France : ne pas trop attendre de la désinflation

par Marie-Pierre Ripert, économiste chez Natixis

Après le choc « matières premières » du premier semestre 2011, la stabilisation, voire la baisse du prix de certaines matières premières suggérait un fort mouvement de désinflation dans la plupart des pays à partir de l’automne. La baisse attendue de l’inflation, permettant une progression du pouvoir d’achat, était d’ailleurs l’un des seuls facteurs positifs, dans le flot de mauvaises nouvelles.

Cependant, le mouvement de désinflation pourrait être moins marqué qu’attendu dans certains pays, voire ne pas avoir lieu du tout ! Aux Etats-Unis, on anticipe toujours une forte baisse de l’inflation qui passerait de 3,2% en moyenne en 2011 à 2% en 2012 : stabilisation du prix du pétrole et des matières premières ; appréciation du taux de change effectif ; modération des salaires et taux de chômage très élevé. L’inflation a par ailleurs bien baissé dans certains pays émergents (Chine, Brésil…). En zone euro, si la hausse du prix du pétrole du premier semestre 2011 a été limitée par l’appréciation de l’euro à la même époque, la dépréciation du taux de change de l’euro a désormais un impact haussier sur les prix des produits importés. L’inflation passerait de 2,7% en moyenne en 2011 à 2,4% en 2012.

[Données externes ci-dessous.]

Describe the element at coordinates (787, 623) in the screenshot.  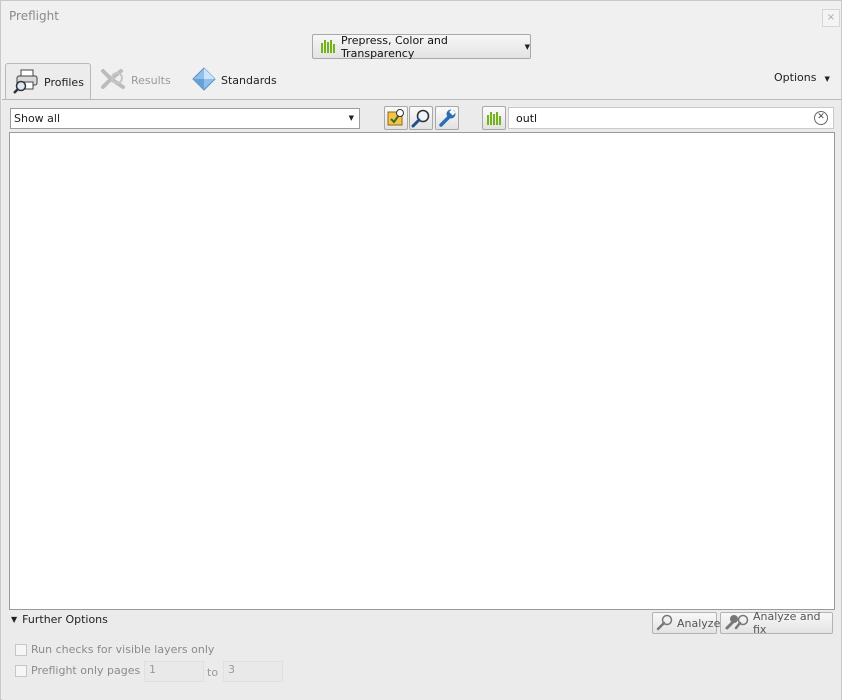
I see `analyze-and-fix-label: Analyze and fix` at that location.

L’inflation française n’a que modérément progressé en 2011, commençant l’année à 1,8% pour la finir à 2,5% en décembre. En moyenne elle sera passée de 1,5% en 2010 à 2,1% en 2011. L’effet direct de la hausse du prix des matières premières explique une grande partie de l’augmentation des prix : le prix de l’énergie a progressé de 12,3% en moyenne sur l’année et le prix de l’alimentation de 2,3%. Au-delà de cet effet direct, il est intéressant de noter une accélération des prix de certains biens manufacturés au cours de l’année, l’habillement par exemple, reflétant une transmission de la hausse du renchérissement des matières premières dans les produits finis.

L’inflation sous-jacente (hors énergie et alimentation) est passée de 0,7% en début d’année à 1,8% en décembre. Pour autant, comme nous l’avons souvent mis en avant, les effets de second tour, passant par une hausse des salaires ont été inexistants, les salaires progressant modérément en 2011 (proche de 2%).

Quels vont être les déterminants de l’inflation française en 2012 ?

Concernant les facteurs exogènes, notre scénario retient une stabilisation du prix du pétrole et des matières premières en 2012 donc peu d’effet sur l’inflation. On devrait en conséquence voir les hausses passées du prix des matières premières « sortir » du taux d’inflation.

Pour autant, plusieurs facteurs vont vraisemblablement compenser ce mouvement de désinflation « naturel ». Après avoir permis de limiter la hausse des prix au S1-2011, le taux de change va devenir un facteur pénalisant. En effet, la dépréciation de l’euro, qui a déjà commencé, va très probablement se poursuivre au premier semestre 2012 : si elle est positive pour les exportateurs permettant une amélioration de la compétitivité, elle renchérit les produits importés. Il semble que la hausse de la TVA (qui concernait jusqu’à présent les produits à taux réduit (de 5,5% à 7%) hors alimentaires et énergie) va être étendue au taux normal dans un projet de mise en place de TVA sociale. On ne sait pas, à ce stade, quelle sera l’ampleur de la hausse décidée.

Mécaniquement, augmenter la TVA de 1 pt (de 19,6% à 20,6%) aurait un impact de 0,6% sur l’inflation (70% du panier) si la hausse est totalement transmise au consommateur. Pour autant, lors des hausses passées (2pts en 1995 de 18,6% à 20,6%), l’augmentation n’avait pas été complètement répercutée, les entreprises adaptant leur comportement de marges.

Au-delà de ces facteurs, les déterminants endogènes de l’inflation, en particulier l’évolution des coûts salariaux unitaires, pourraient avoir un léger effet haussier en 2012. Si les salaires ne progresseront que modérément cette année, le cycle de productivité (décalage entre la baisse de l’activité et celle de l’emploi) conduirait à une hausse des coûts salariaux unitaires en première partie d’année.

Au total, le risque d’avoir une inflation française plus élevée en 2012 que le 1,7% prévu par le consensus est élevé. Ainsi, point de salut pour les ménages français au premier semestre : faiblesse de l’emploi et des salaires ; austérité budgétaire ; et finalement une inflation encore proche de 2%. Il faudra probablement attendre la fin d’année 2012 pour assister à une désinflation marquée en France.